A booming economy and historically low unemployment rates are all good news for economists. But these factors have an immediate and profound impact on talent acquisition, management, and development. Low unemployment indicates a level of saturation that keeps new talent from entering the workforce. As a result, bringing new candidates to the talent pool becomes more difficult, more expensive, and a bigger challenge. Good candidates are now in demand which has driven up expected salaries. Besides, KPIs have become benchmarks against which staffing companies are now measured. Clients, virtual managers, and hiring managers are looking at data from newer perspectives. Terms such as fill rates, CV to vacancy, CV to interview rate, compliance audits, and supplier rate cards are commonplace in the staffing parlance. The industry is fast approaching a tipping point where traditional staffing methods will no longer be effective. There’s a pertinent need to start thinking out of the box on how to stay relevant and continue growing.
How will the staffing industry shape up in the coming years? Will it be different from what it is today? What will be the trends? What are the challenges and hurdles the industry is going to face? These are some of the common questions that dog today’s recruiters and staffing companies.
Industry experts believe that while the staffing industry will continue to grow in 2019-20 notwithstanding the tipping point, there would be a rise in demand for a flexible workforce comprising temporary employees, independent contractors, part-time workers, and freelancers.

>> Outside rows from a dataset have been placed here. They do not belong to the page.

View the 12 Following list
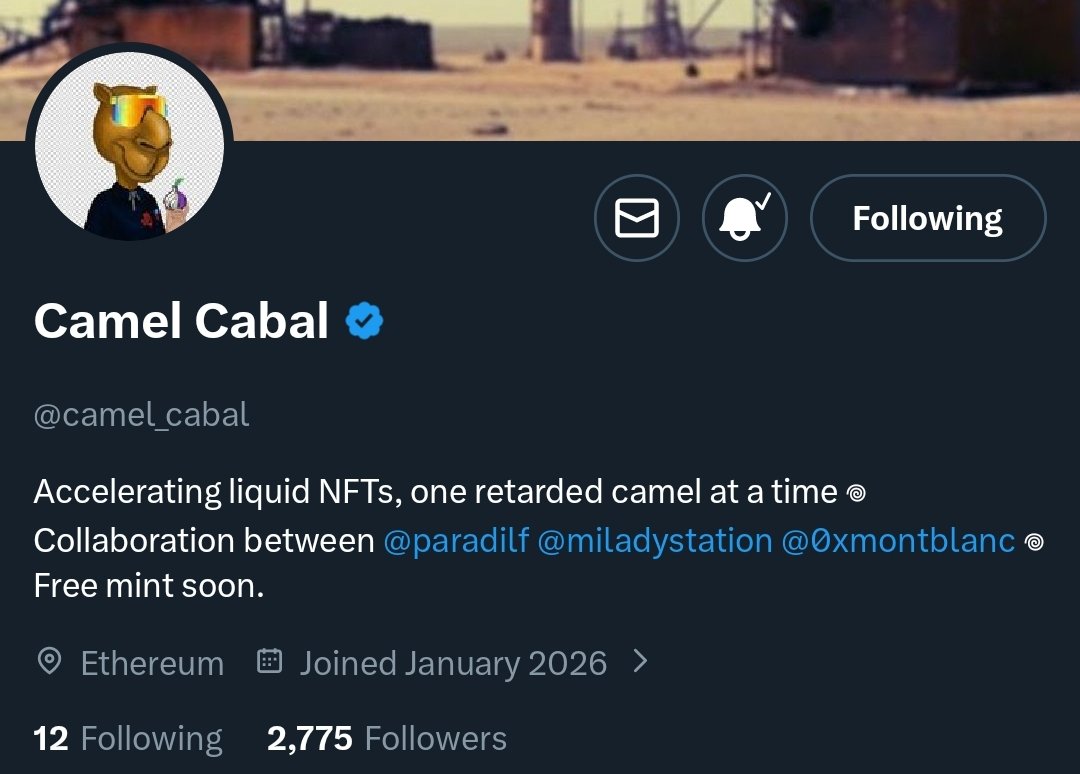The height and width of the screenshot is (774, 1080). [128, 739]
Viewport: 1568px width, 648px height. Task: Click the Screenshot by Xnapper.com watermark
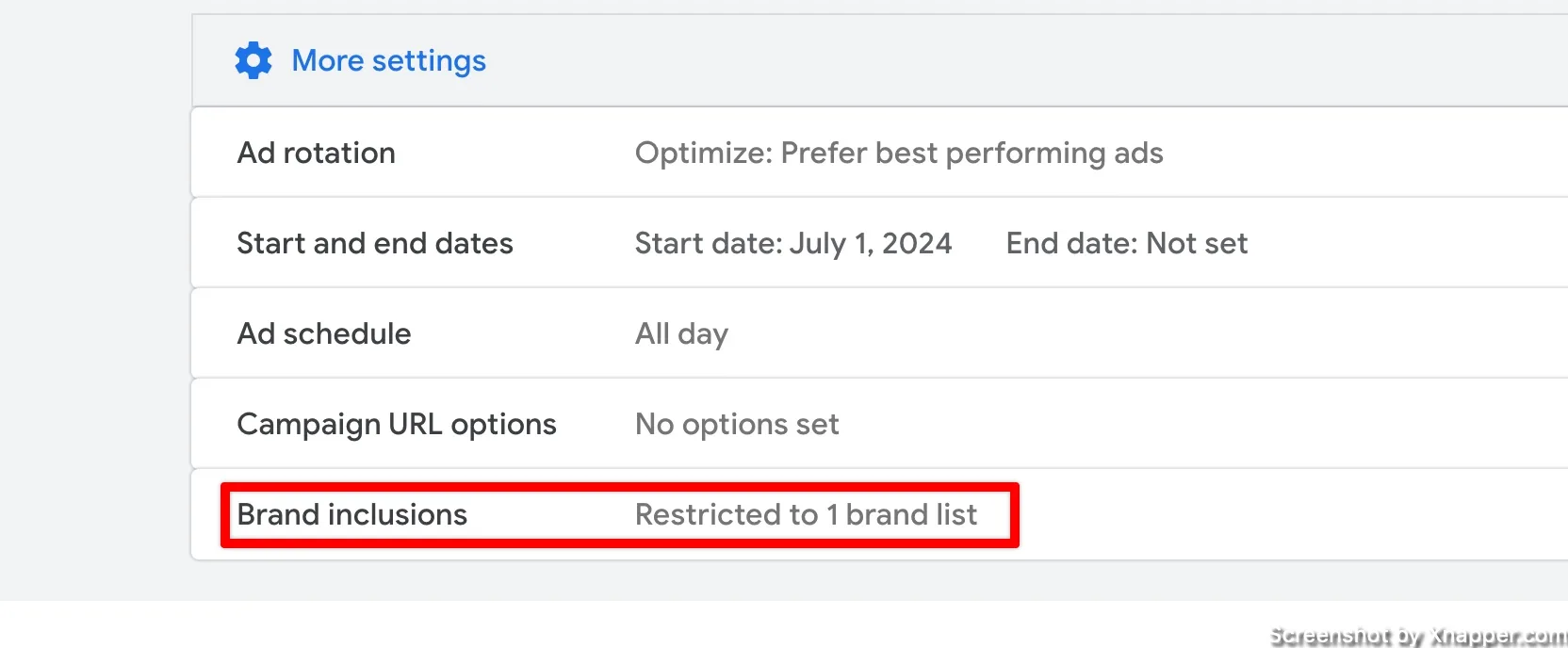(x=1417, y=636)
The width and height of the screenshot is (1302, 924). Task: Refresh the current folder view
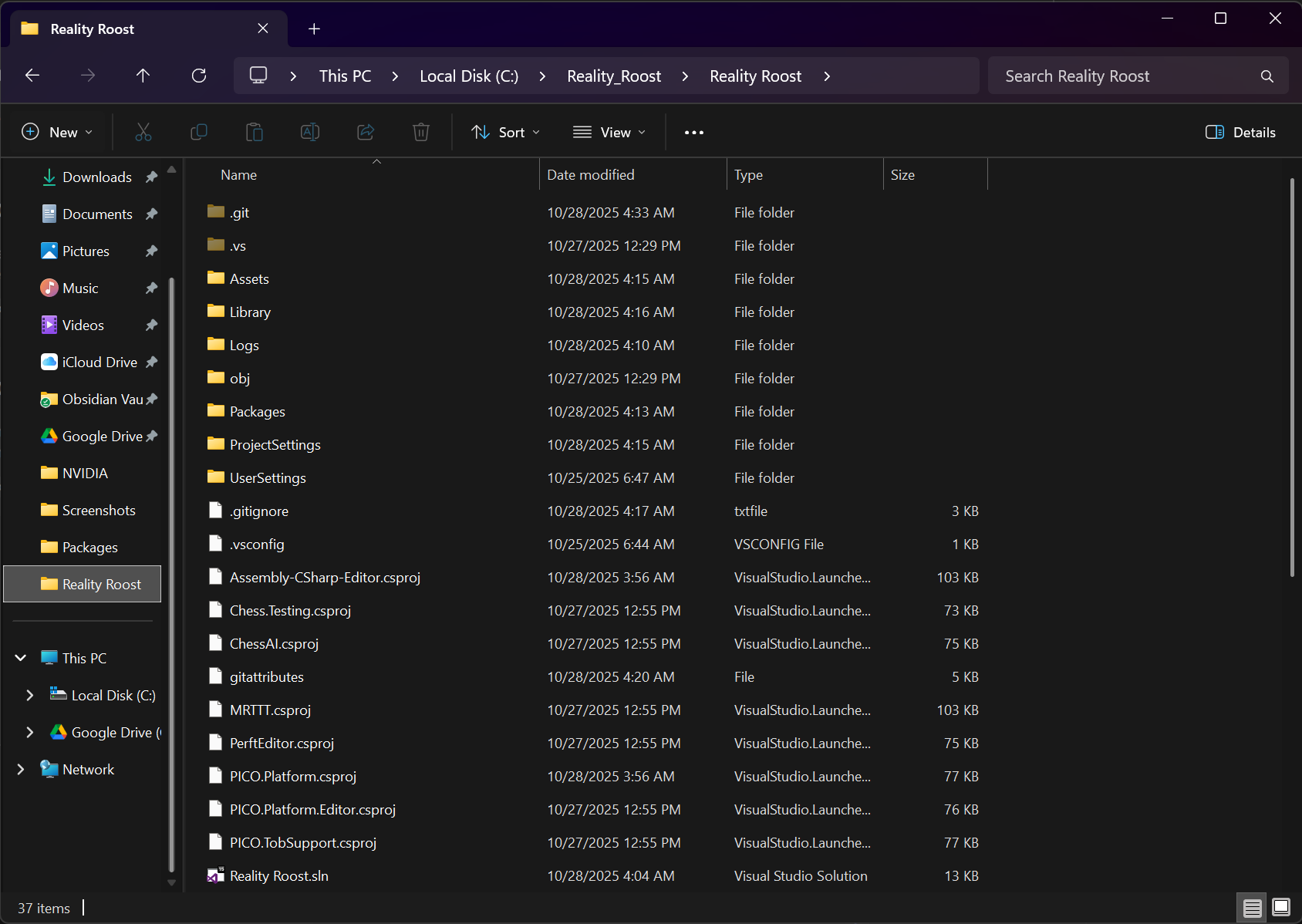pos(199,76)
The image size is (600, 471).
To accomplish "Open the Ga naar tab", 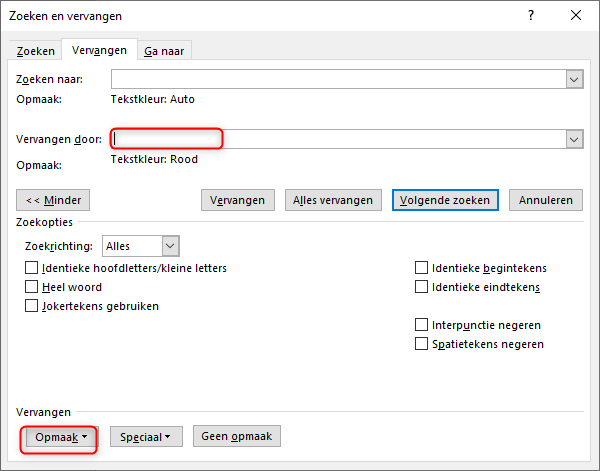I will coord(164,51).
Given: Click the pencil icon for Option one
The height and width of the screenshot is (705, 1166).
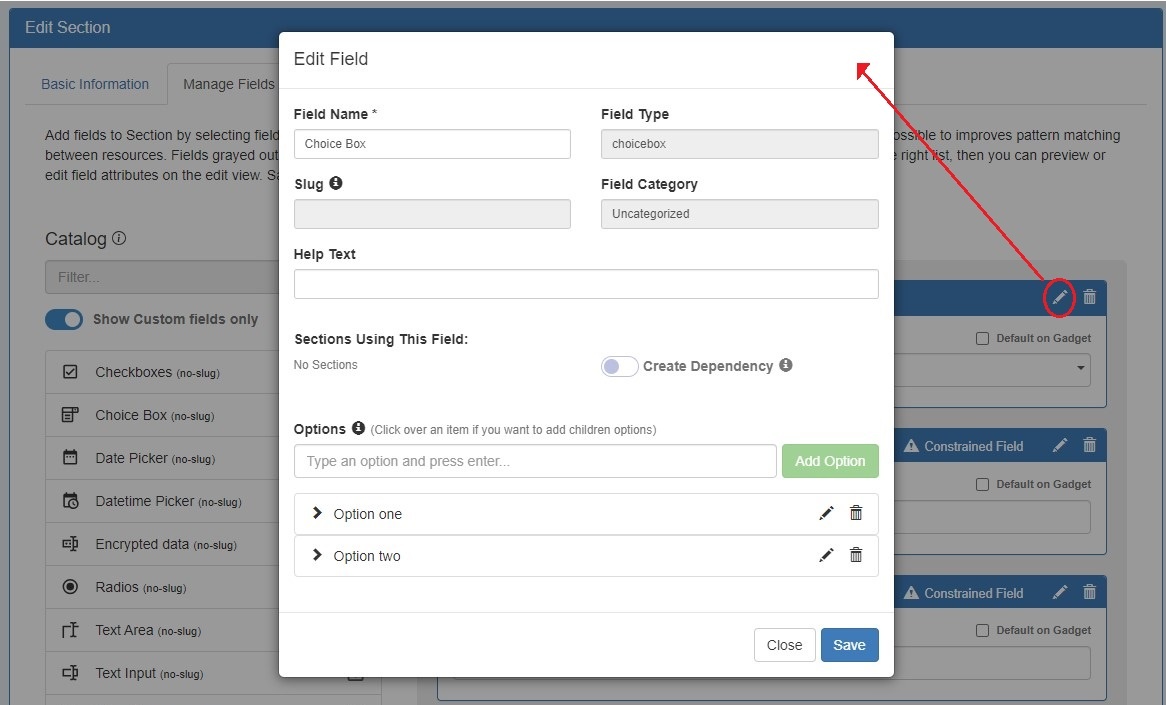Looking at the screenshot, I should (x=826, y=513).
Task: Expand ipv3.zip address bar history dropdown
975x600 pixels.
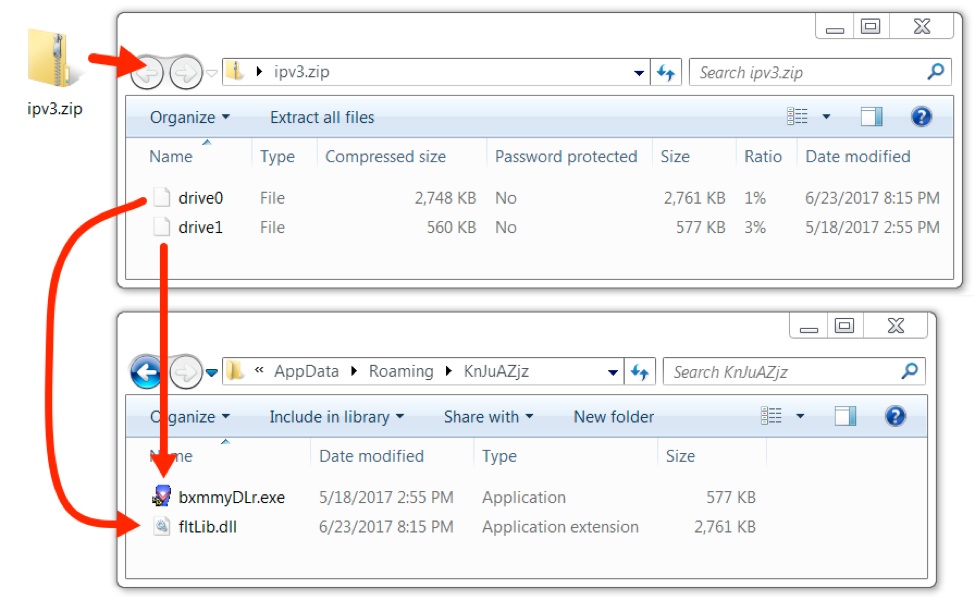Action: pyautogui.click(x=639, y=73)
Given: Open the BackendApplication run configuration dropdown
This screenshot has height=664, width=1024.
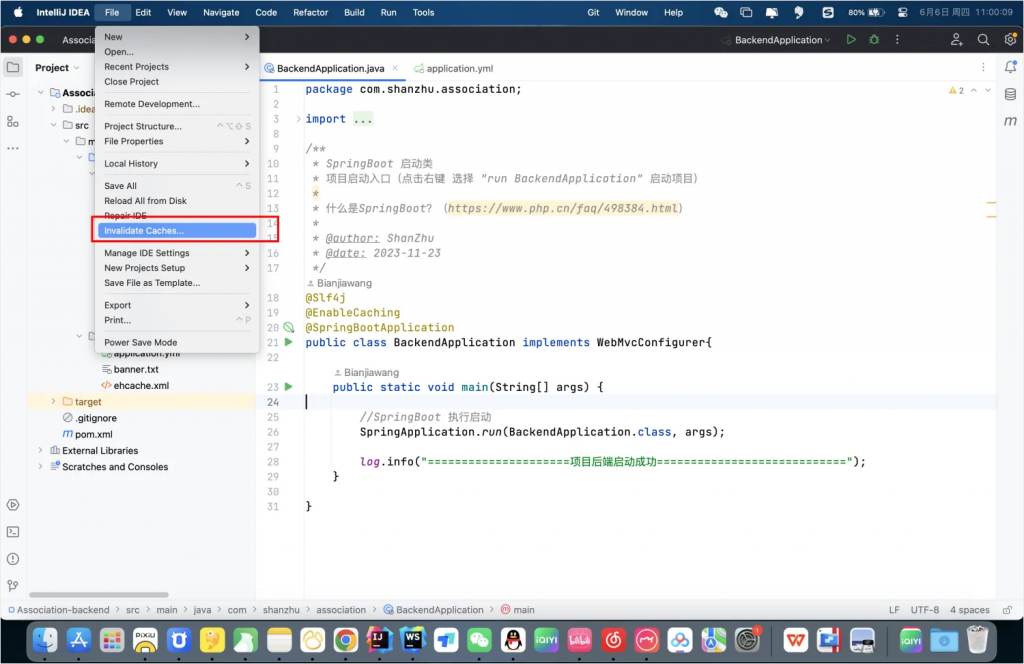Looking at the screenshot, I should click(782, 40).
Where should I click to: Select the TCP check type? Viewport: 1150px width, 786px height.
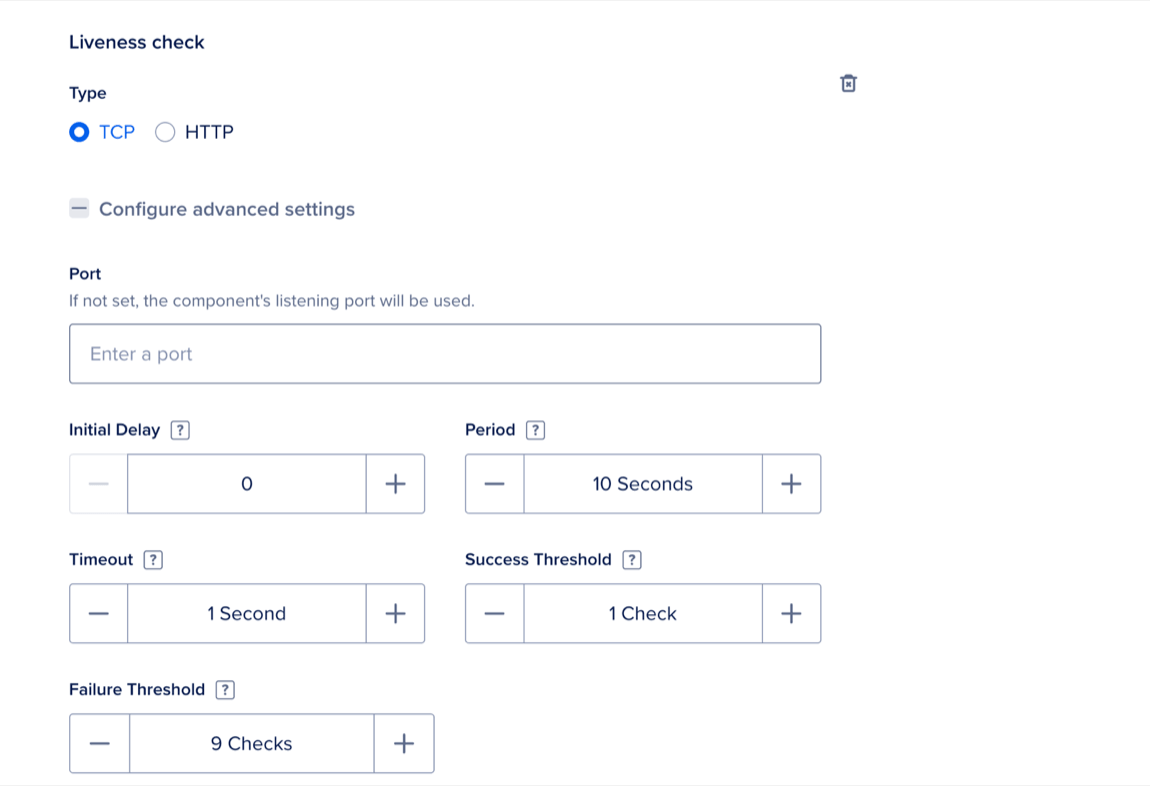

Today, approximately 10 per cent of an organization’s workforce is contingent. According to conservative estimates, the US staffing industry will have 3.4 million employees by 2020, generating $185 billion worth of temp revenue. By 2020, 15-25% of the workforce is likely to be contingent as more companies realize the benefits of contingent staffing. Staffing in the US would grow and catch up with Europe where the industry is much larger now. The contingent level will start to mirror that in the Europe and Asia, experts believe, as more companies turn to contract labor to fuel their human resource (HR) supply line.
Five major factors have contributed to the growth of contingent staffing post the recession era:
(a) Organizations have acknowledged the benefits of leveraging the human cloud to reduce costs and increase efficiency
(b) Technology is continuing to reduce the number of full-time onsite roles
(c) Social networking has enabled teams across boundaries to work more collaboratively and expeditiously
(d) Outsourcing is still alive and kicking
(e) The cost of real estate
Most experts acknowledge the changing work pattern across industries. Companies want more control over its workforce, which has opened up a big opportunity for staffing firms to work as true workforce partners, enabling organizations to hire creative, on-demand talent.